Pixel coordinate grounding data
------------------------------

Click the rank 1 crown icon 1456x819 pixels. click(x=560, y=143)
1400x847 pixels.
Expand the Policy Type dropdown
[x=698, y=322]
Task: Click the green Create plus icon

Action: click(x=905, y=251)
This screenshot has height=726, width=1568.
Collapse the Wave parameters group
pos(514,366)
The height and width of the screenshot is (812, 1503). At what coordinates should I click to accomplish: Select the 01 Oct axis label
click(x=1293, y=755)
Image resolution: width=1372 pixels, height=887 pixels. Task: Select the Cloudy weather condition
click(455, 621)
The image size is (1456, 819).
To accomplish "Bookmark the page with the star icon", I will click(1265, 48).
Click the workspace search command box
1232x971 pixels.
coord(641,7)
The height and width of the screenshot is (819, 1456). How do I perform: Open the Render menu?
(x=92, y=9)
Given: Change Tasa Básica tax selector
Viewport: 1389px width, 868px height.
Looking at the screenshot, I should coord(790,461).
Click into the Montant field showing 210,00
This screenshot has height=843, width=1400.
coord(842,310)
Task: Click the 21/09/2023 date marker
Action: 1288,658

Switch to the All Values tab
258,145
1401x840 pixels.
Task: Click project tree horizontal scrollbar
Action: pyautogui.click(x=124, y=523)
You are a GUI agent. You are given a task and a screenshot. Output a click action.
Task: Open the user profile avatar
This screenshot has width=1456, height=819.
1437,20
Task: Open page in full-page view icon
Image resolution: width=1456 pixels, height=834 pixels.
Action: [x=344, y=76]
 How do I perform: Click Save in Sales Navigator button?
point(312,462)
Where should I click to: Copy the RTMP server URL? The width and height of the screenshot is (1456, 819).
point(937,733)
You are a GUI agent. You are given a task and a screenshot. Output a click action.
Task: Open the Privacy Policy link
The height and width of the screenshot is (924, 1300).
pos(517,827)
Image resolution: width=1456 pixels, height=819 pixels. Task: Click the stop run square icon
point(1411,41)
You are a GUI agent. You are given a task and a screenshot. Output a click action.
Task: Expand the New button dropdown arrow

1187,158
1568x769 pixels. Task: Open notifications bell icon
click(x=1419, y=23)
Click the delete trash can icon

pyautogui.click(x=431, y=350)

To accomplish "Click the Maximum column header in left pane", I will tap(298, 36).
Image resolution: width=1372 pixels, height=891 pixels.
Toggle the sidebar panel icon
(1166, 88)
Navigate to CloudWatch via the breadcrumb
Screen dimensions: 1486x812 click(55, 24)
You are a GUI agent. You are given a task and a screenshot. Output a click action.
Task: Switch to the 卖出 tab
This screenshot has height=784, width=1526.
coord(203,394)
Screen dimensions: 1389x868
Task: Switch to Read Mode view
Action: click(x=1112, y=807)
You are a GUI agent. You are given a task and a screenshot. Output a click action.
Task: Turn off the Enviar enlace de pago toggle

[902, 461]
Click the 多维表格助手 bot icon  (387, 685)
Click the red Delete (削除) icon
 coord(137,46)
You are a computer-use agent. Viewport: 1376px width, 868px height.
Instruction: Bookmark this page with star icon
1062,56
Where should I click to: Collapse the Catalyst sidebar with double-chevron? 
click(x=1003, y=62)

------------------------------

YOUR INSTRUCTIONS: In the answer, return exactly the lines from the line containing "Task: Switch to the 卖出 tab" to the end of the records above, and no others.

TASK ANSWER:
Task: Switch to the 卖出 tab
This screenshot has height=784, width=1526.
coord(203,394)
Screen dimensions: 1389x868
Task: Switch to Read Mode view
Action: click(x=1112, y=807)
You are a GUI agent. You are given a task and a screenshot. Output a click action.
Task: Turn off the Enviar enlace de pago toggle

[902, 461]
Click the 多维表格助手 bot icon  (387, 685)
Click the red Delete (削除) icon
 coord(137,46)
You are a computer-use agent. Viewport: 1376px width, 868px height.
Instruction: Bookmark this page with star icon
1062,56
Where should I click to: Collapse the Catalyst sidebar with double-chevron? 
click(x=1003, y=62)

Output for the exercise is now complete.